The second principle that must be adhered to is to provide a rest period that is sufficient to allow plants to grow back to a practical grazing height. The height at which grazing should begin is somewhere in the 8 to 10 inch range. Obviously the two principles work hand in hand. In practice this means that grazing rotations slow down during hot, dry periods. It is easy to do just the opposite.

Grass is growing slowly. In order to maintain a 4 inch residual I move my livestock into the next paddock a little early. Maybe the grass is only 7 inches tall. If I want to maintain a 4 inch residue, I’ll have to leave this paddock a little sooner than the time my livestock can normally graze in this paddock. The grass in my next scheduled paddock is only 6 inches tall. Maybe I should just let them graze this current paddock down a little bit lower, say 3 inches. This pattern continues and soon I am either grazing down to a 2 inch height, which pretty much stops regrowth during 90 degree days with no rainfall, or I am trying to get my livestock to only take off an inch or two of grass growth, which is pretty tough to do. The end result is that paddock moves are speeding up and leaving behind paddocks that are overgrazed. The next rotation puts me in even worst shape.

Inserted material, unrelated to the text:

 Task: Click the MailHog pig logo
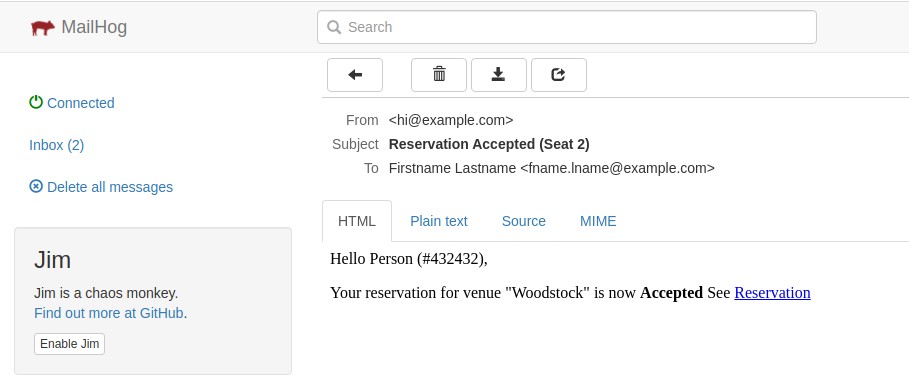coord(43,27)
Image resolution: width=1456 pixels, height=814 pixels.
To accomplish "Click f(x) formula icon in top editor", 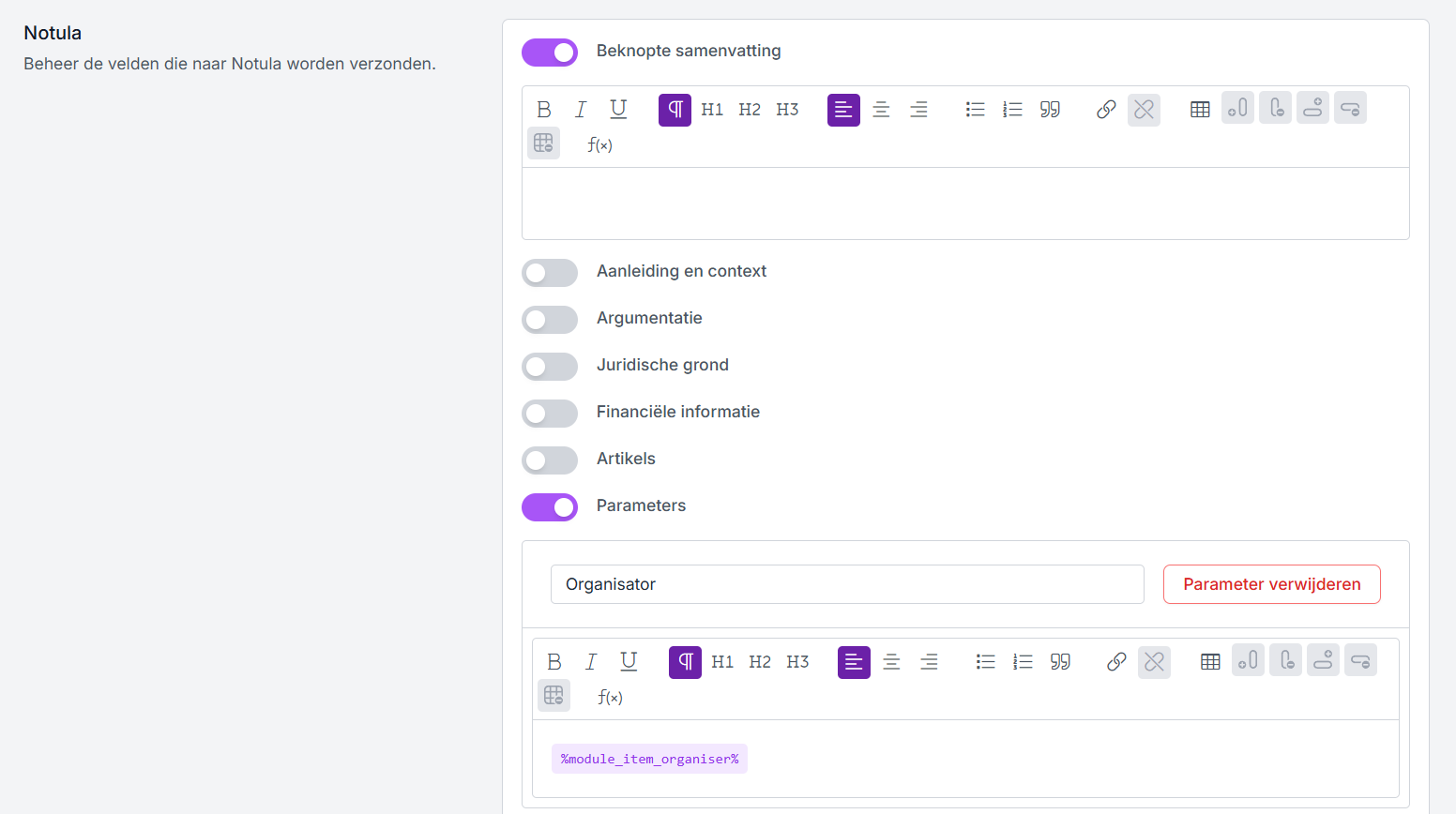I will point(599,144).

What’s the answer? Stick to what you know. Maintain a leaf residue of about 4 inches and do not start a grazing pass unless the paddock is 8 to 10 inches tall. Impossible! The grass is not growing fast enough. Yes, I know. That means you must have a sacrifice area in order to maintain these grazing principles and protect the majority of your pasture paddocks. The sacrifice area might be a barnyard lot or maybe it is a pasture paddock. If it is a pasture paddock it will get overgrazed and beat into the dirt while you wait for sufficient pasture growth to resume your grazing rotation. It means that hay will have to be fed.

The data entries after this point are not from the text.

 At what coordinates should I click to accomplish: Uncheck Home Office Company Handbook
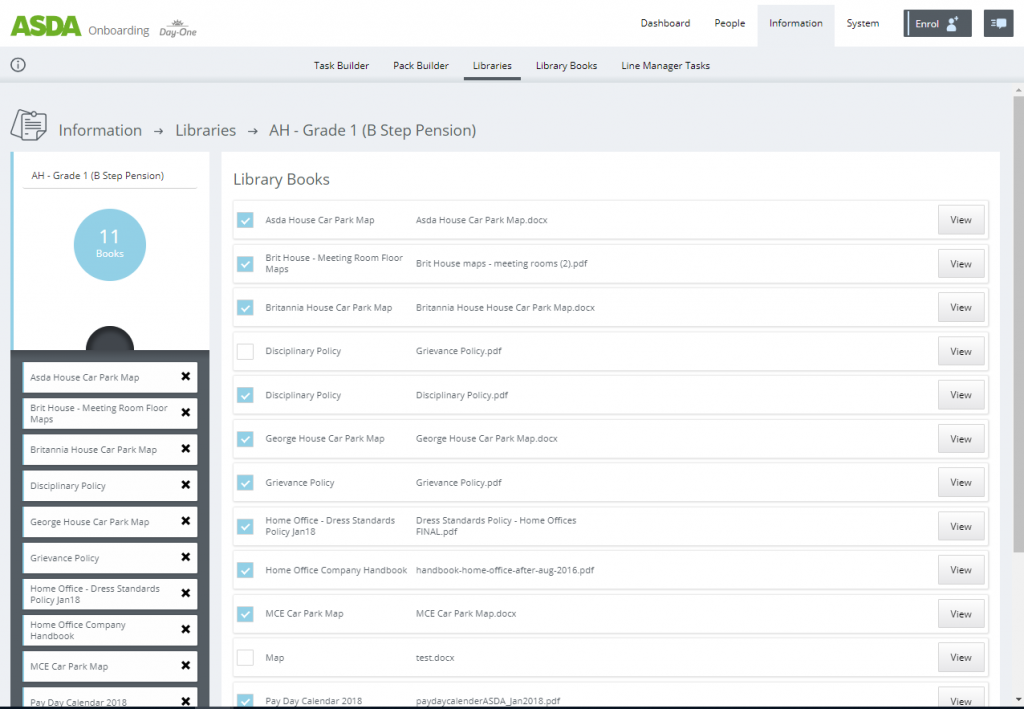tap(245, 570)
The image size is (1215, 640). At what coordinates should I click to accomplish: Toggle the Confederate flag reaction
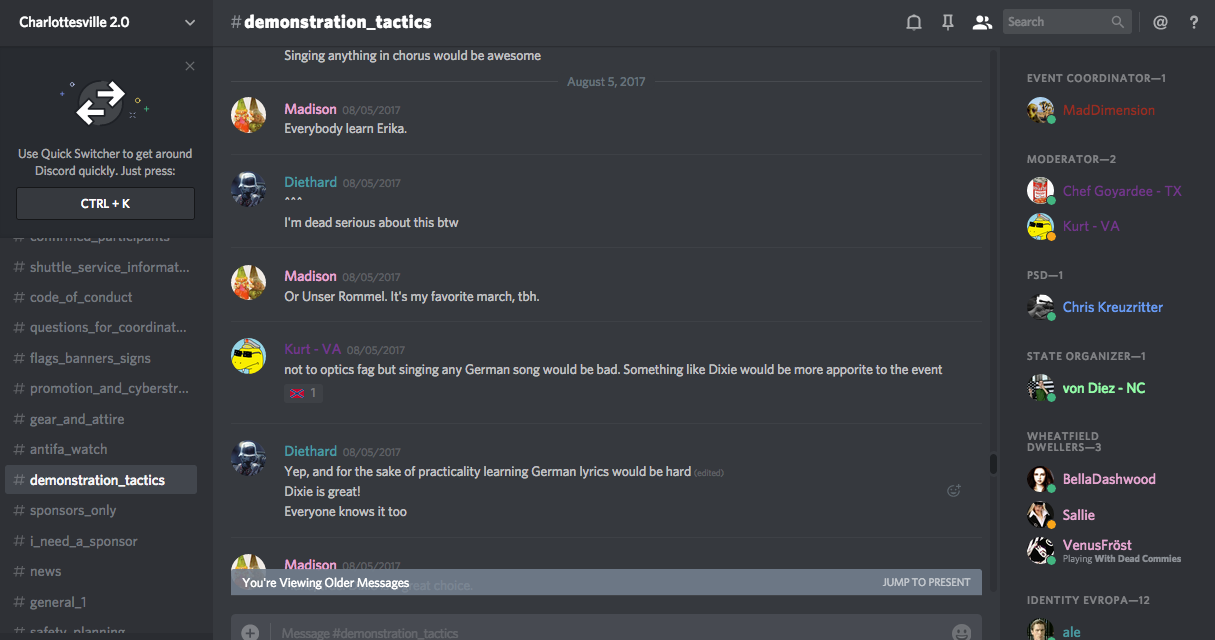(303, 393)
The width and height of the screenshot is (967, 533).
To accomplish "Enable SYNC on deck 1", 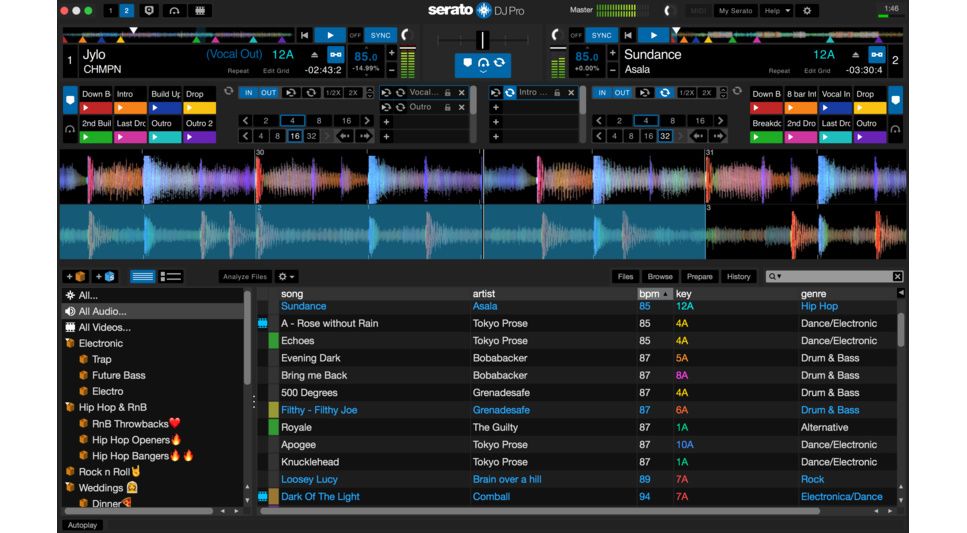I will click(380, 35).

While this is not a desirable situation, a worse disaster is overgrazing every paddock, ending the grazing season in July, negatively affecting next year’s grazing season, and facing an extra-long period of hay feeding beginning in late summer. By sticking to what you know, and using a sacrifice area, you make the best of a tough situation and put yourself in the position to be able to resume grazing when rainfall starts again and temperatures cool down. There is still the possibility of stockpiling grass for late fall and winter grazing because you have protected most of your grass plants. Feeding some hay while in a sacrifice lot is really using hay as a management tool. The end result will be less total hay fed in the year if grazing is able to resume later in the summer and throughout the fall. Feeding hay in the summer in a dry lot beats feeding hay late in the fall or winter in cold and/or muddy conditions. In some cases, depending upon hay supply, and when rainfall might resume again, reducing livestock numbers may have to be considered as well.

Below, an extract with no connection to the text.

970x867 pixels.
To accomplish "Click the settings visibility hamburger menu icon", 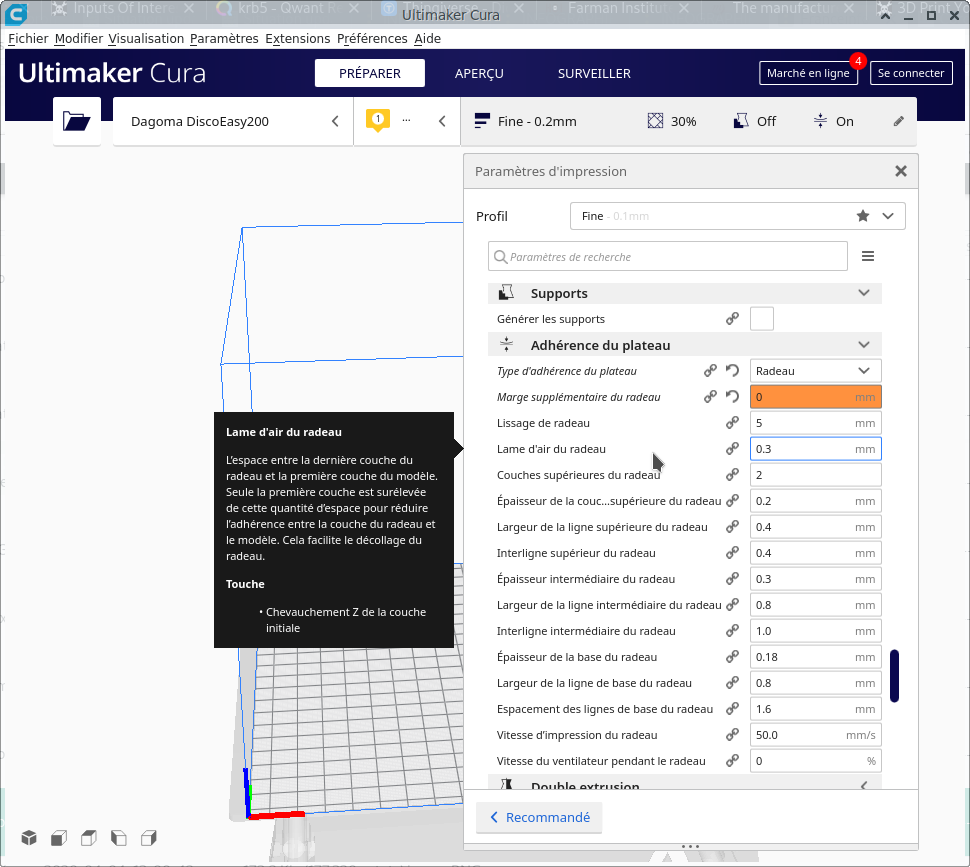I will tap(868, 256).
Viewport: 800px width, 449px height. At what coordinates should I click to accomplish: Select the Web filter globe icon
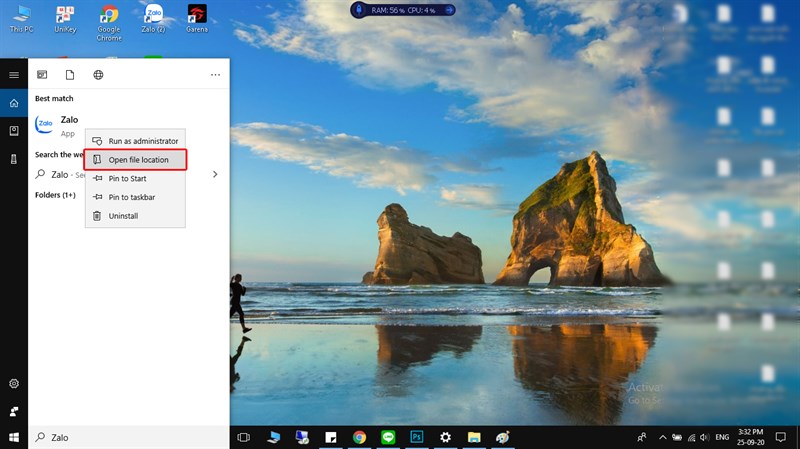[98, 75]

Finally, if the sacrifice lot must be a pasture paddock, choose one where some renovation is needed and new improved pasture varieties can be planted. Ideally this might be a paddock where you could do some tillage after your pasture rotation begins again. This would provide the option to plant a late summer forage option such as a cereal grain like oats, wheat or rye or a brassica like turnips. Any of these forages could provide some fall and early winter grazing. The paddock would then be set up for an early spring planting to return to a perennial pasture mix.

Hot, dry summers are a challenge to the grazier. Pasture management is the only factor that can be controlled. Stick to what you know as you make those management decisions.